FIG. 13 shows a flowchart 1300 for a method of automatically generating the code for building a data product including one or more tables with data obtained from one or more of the plurality of data sources 160 in accordance with some examples. The method 1300 involves converting the information from the LDP 142 to a PDP by generating SQL statements to extract table data from one or more of the plurality of data sources 160. The method begins at 1302 wherein the LDP metadata is extracted using NLP techniques via tools such as Colibri® Application Programming Interfaces (API). At 1304, the table names, join keys, etc are also extracted. Furthermore, any transformations of table names/column names required between different data sources can also be executed at 1304. At 1306 various checks are run to verify information such as table names and joins etc. from the LDP 142 with the corpus 162. If the tables with specified names cannot be found, then NLP including text mapping approaches can be used for all the table names from the metadata 164 to identify valid table names. At 1308 the final table list is obtained. At 1310, it is determined if a join key is provided between any two tables. If at 1310, it is determined that no join key is provided, then NLP techniques can be used to find a join key between the two tables at 1312. The primary key or columns without any null values are identified from the first table. All the columns of the second table are accessed using the table metadata. A pre-trained ROBERTa model is read and a similarity score based on the column name and column description is obtained between the column from the first table and the columns of the second table. A weighted similarity score is also calculated and compared with a predetermined similarity threshold. The joins are identified on those columns which meet the similarity threshold.

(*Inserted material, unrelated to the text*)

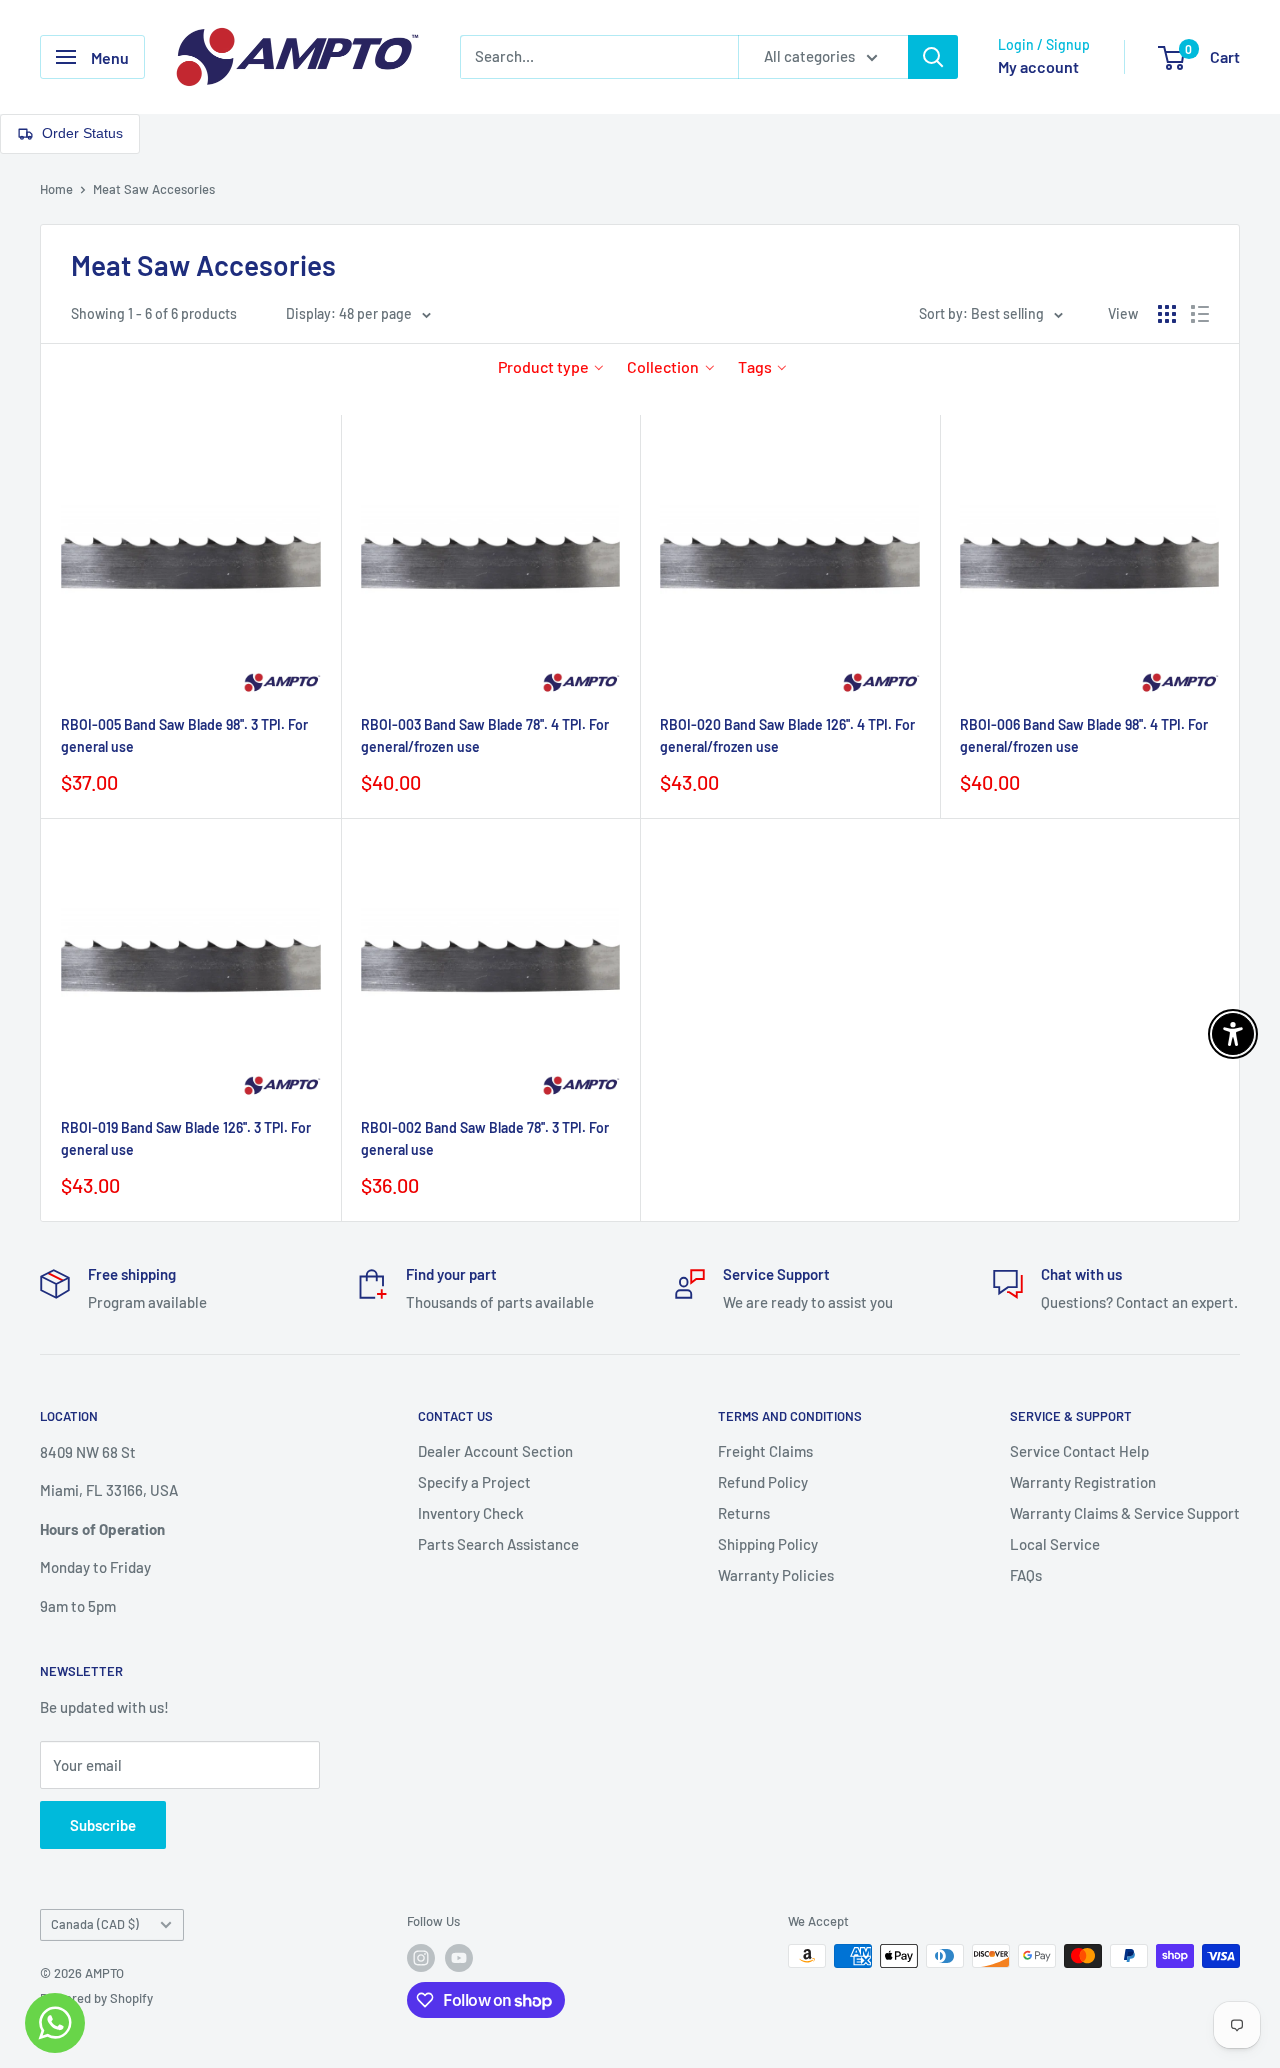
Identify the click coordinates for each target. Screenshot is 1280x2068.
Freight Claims (765, 1451)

At 1314 it is checked if the join key column provided in the input exists in the metadata 164. If the join key column cannot be identified from the metadata NLP techniques can be used to get a valid column name. The query is generated at 1316. At 1318 it is determined if more data sources exist to be processed for the SQL generation. If yes, the method returns to 1304 else the method proceeds to 1320 to generate the final query list. In an example, the final queries in the list may be validated and any changes upon validation are updated at 1322.

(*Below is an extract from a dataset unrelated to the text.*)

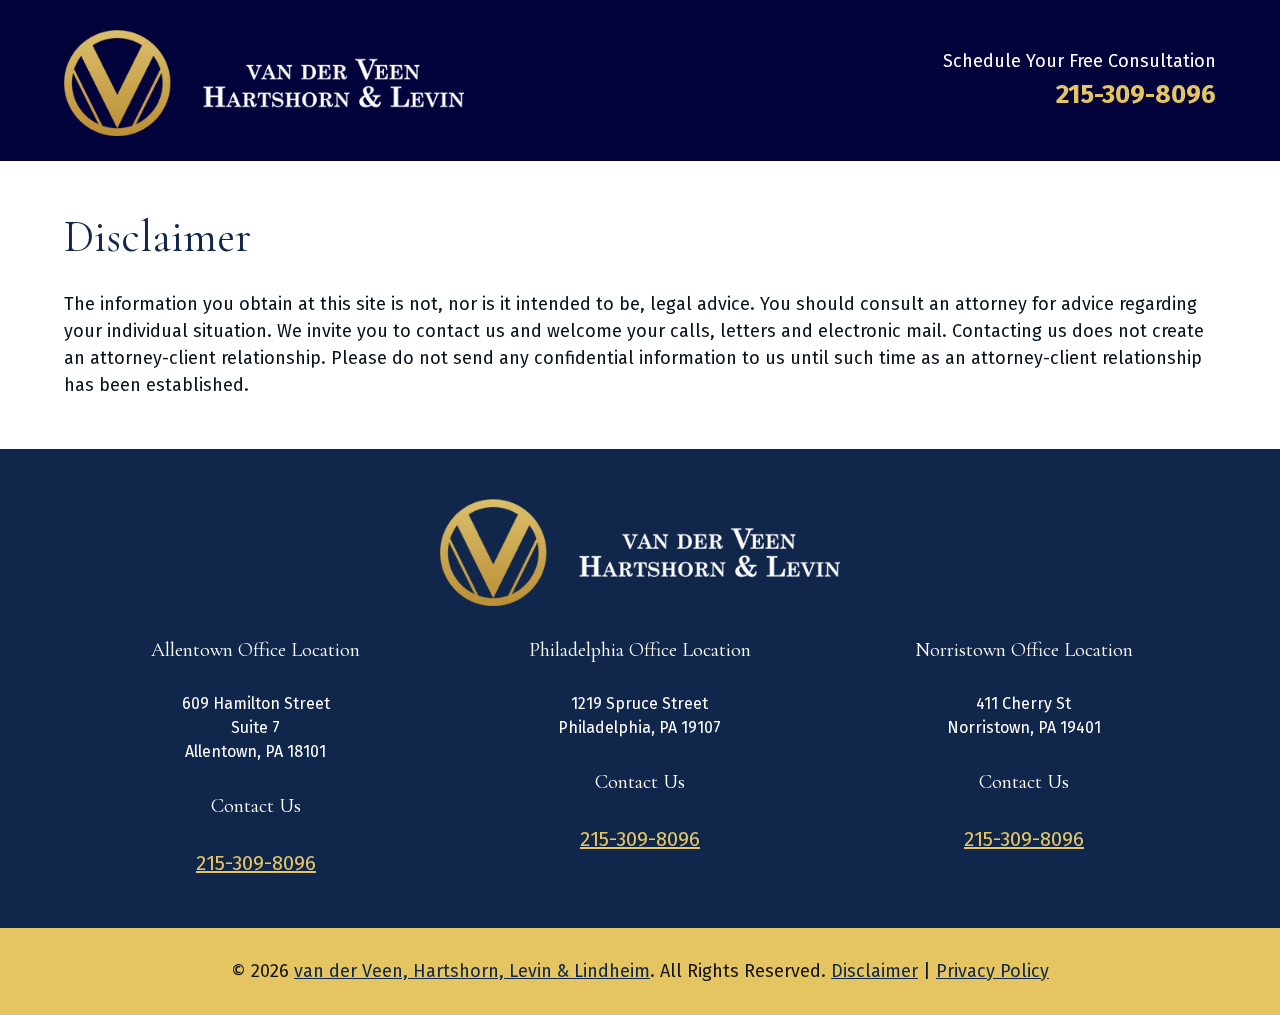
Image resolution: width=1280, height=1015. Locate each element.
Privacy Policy (992, 971)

FIG. 14 shows a flow chart 1400 for generating a table as a data product in accordance with the examples disclosed herein. Initially, the SQL statements that were generated are fetched, the target data sources named in the SQL statements are accessed, and the data is pulled from the target data sources. Data thus obtained is curated according to the various join conditions and transformed. The curated data is loaded into the target data product i.e., the target table. The enterprise data entity catalog 182 may then be updated with the information of the newly created target table. Accordingly, at 1402 there can be an API call from the LDP store with the final query that was created and the corresponding data source, at 1404 it is determined if the query involves a single or multiple data sources. If it is determined at 1404 that the query accesses a single data source, the apparatus 100 connects to the data source. It is further determined at 1406 if the query accesses a single table or multiple tables. For the case where the query involves a single table, the single table is accessed at 1410 and the data is fetched from the single table and transformed and an in-memory table (e.g., in the cache or internal memory of the apparatus 100) is created at 1412. It is further determined at 1414 if more queries are to be processed. If yes, the method returns to 1406 to connect to the data source. If it is determined at 1414 that no more queries are to be processed, the method moves to connect to the target platform at 1416 and the final PDP is created in the target platform at 1418.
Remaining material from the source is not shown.